A Escola de Chartres vai ter uma postura não só busca do entendimento na natureza, no sentido global que o termo encerra, mas na aplicação prática de tais conhecimentos, dos quais se destaca a arquitectura, onde todos os seus conhecimentos e entendimento do universo, nas suas dimensões metafísica e física, vão estar presentes. Exemplo disso é o plano inicial da própria Catedral de Chartres que será concebida como uma Imago Mundi, imagem perfeita da Criação” e que se pensa ser da autoria do próprio Fulberto, fundador da Escola. Aí vamos encontrar toda a perfeição geométrica assim como a sua relação musical em escalas harmónicas na pedra que fazem ressoar vibrações perfeitas, igualmente aí se encontram plasmados os conhecimentos astronómicos e astrológicos nas orientações e o acompanhamento dos fabulosos vitrais alquímicos cujas cores vão transportando a dimensões sublimes no percurso da nave ou no do transepto. Também no Portal Real da Catedral de Chartres vamos encontrar a representação das 7 artes liberais com esculturas de alguns daqueles mestres clássicos que foram inspiração destas artes para a Escola de Chartres: Aristóteles, Cícero, Pitágoras, Euclides, Ptolomeu, Donato e Prisciano.
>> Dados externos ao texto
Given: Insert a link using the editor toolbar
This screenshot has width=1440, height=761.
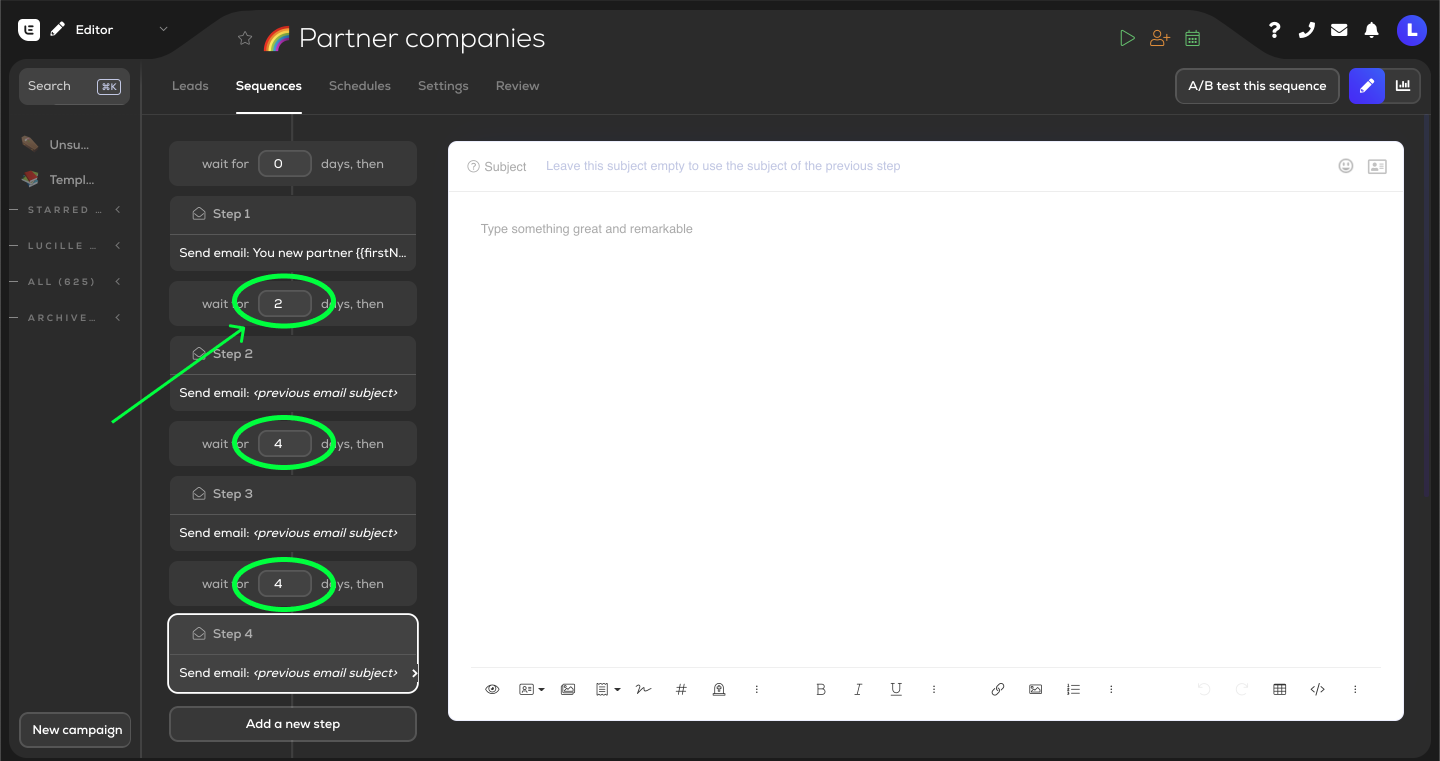Looking at the screenshot, I should coord(997,689).
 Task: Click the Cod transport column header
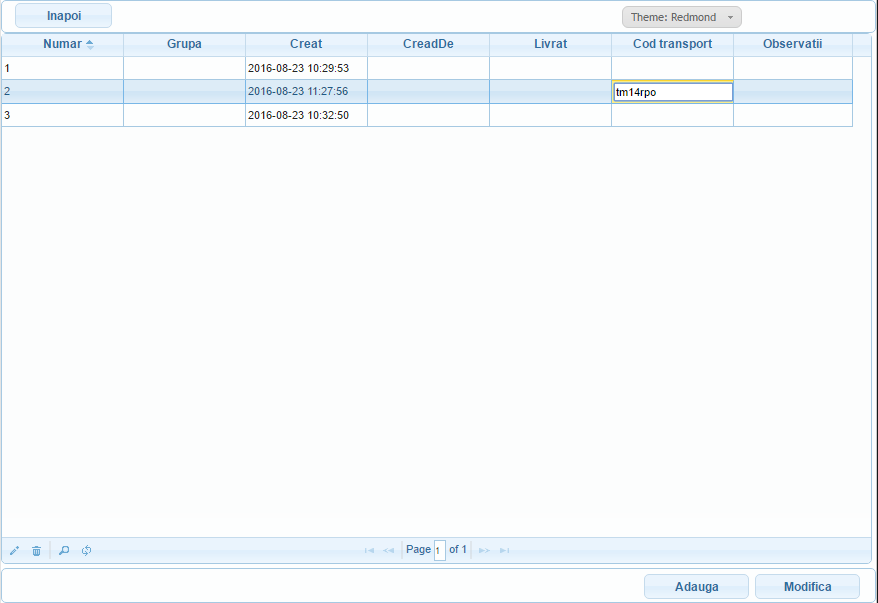(672, 44)
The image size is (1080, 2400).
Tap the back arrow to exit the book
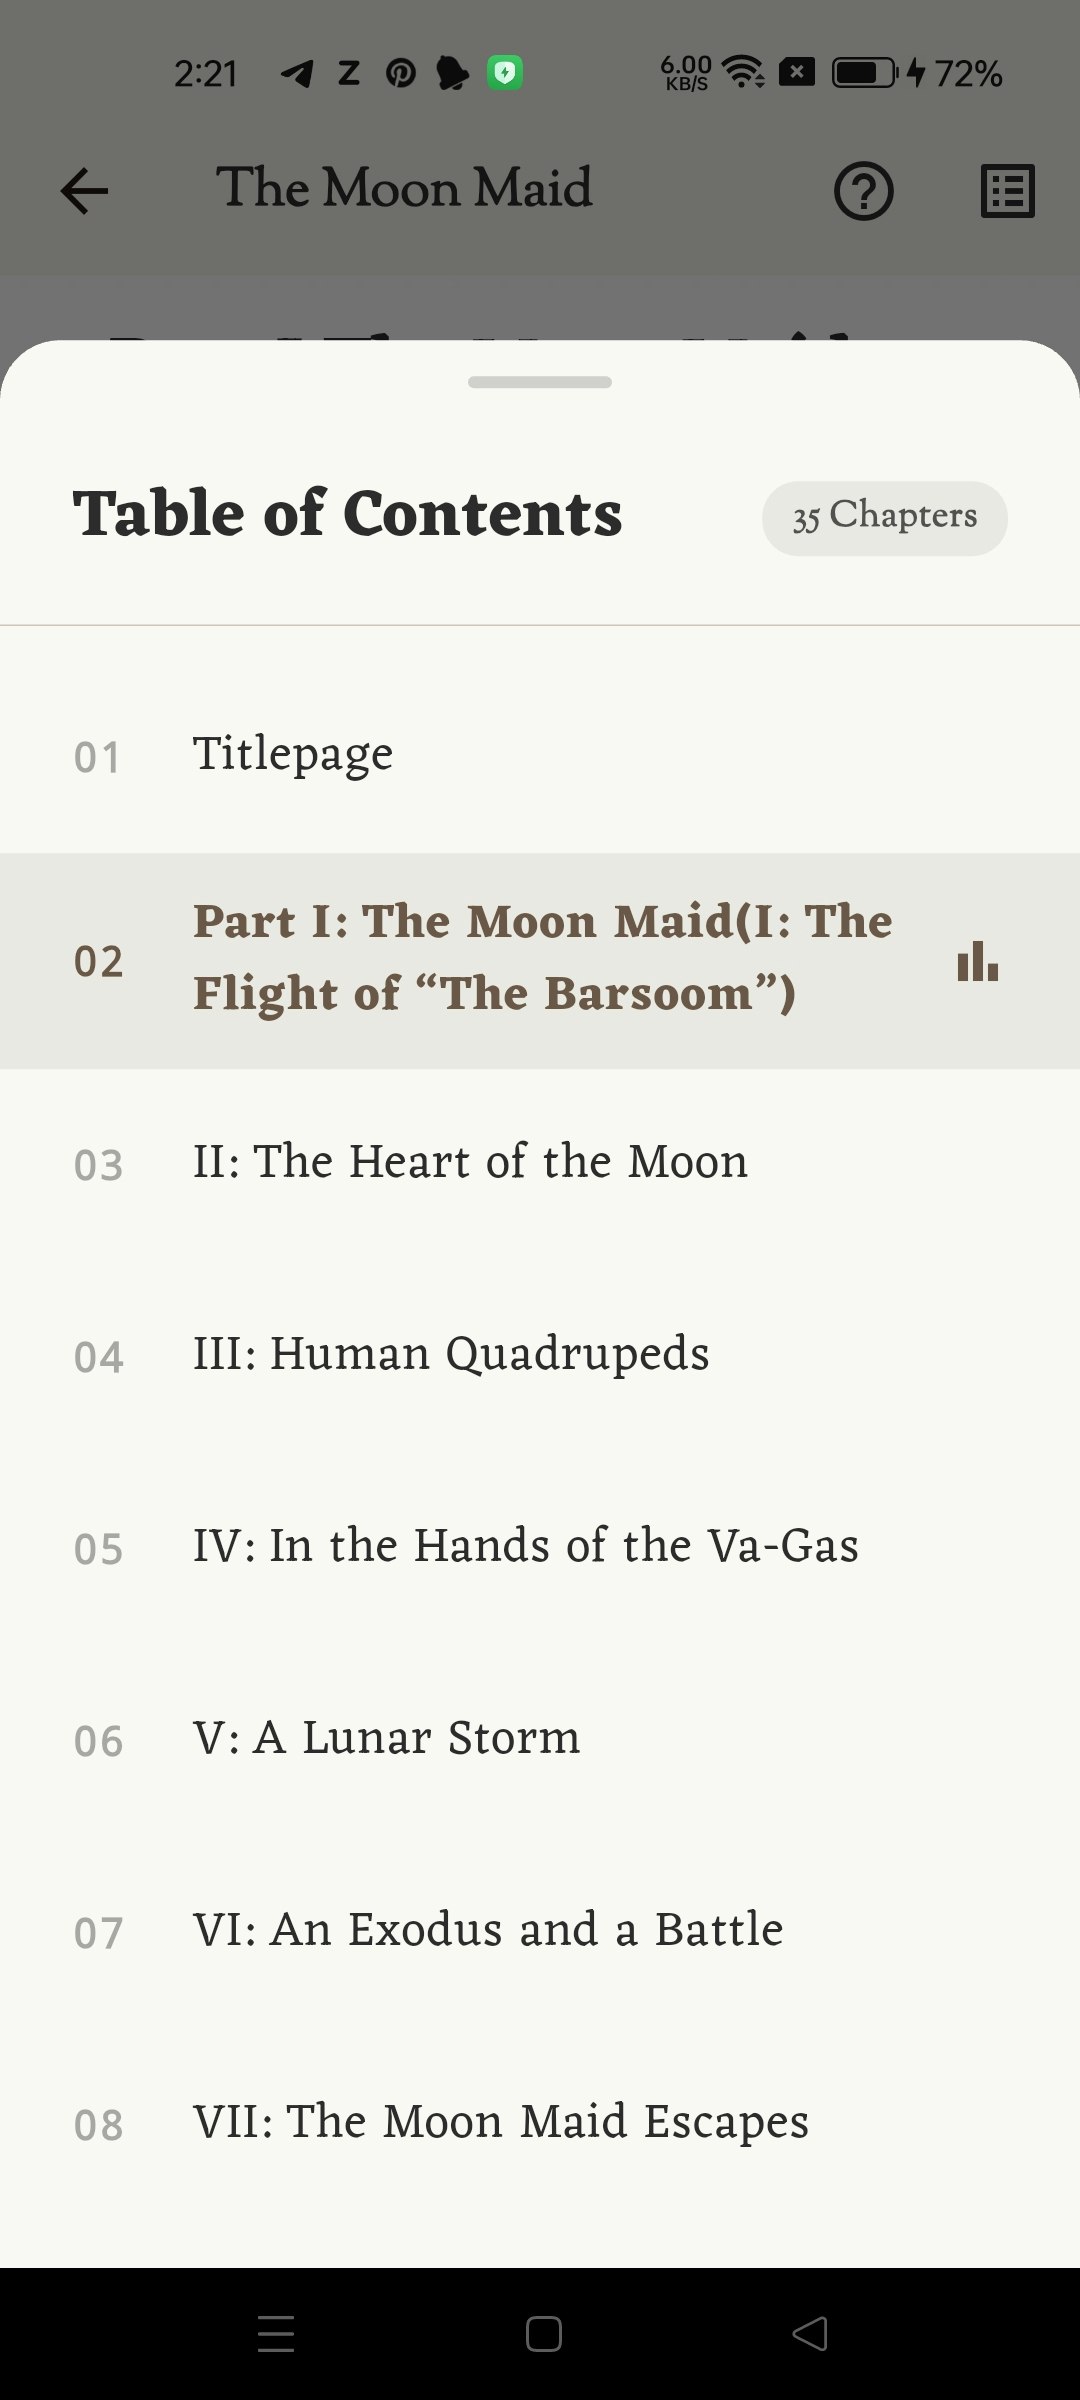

Podemos concluir sintetizando que Escola de Chartres foi pois o resultado da inspiração no pensamento clássico, fundamentalmente platónico e pitagórico, com uma visão “naturalista” na qual o pensamento teológico volta-se mais para a compreensão da natureza, afastando-se do modo religioso medieval. O ideal chartriano caracterizar-se-á pelo esforço na compreensão da estrutura matemática do universo, estabelecendo uma relação entre a teologia e o quadrivium. O seu entendimento cosmológico é o caminho para o entendimento da Criação e a comprovação do seu Criador cuja imutabilidade se reflecte na exactidão dos números e da ciência matemática.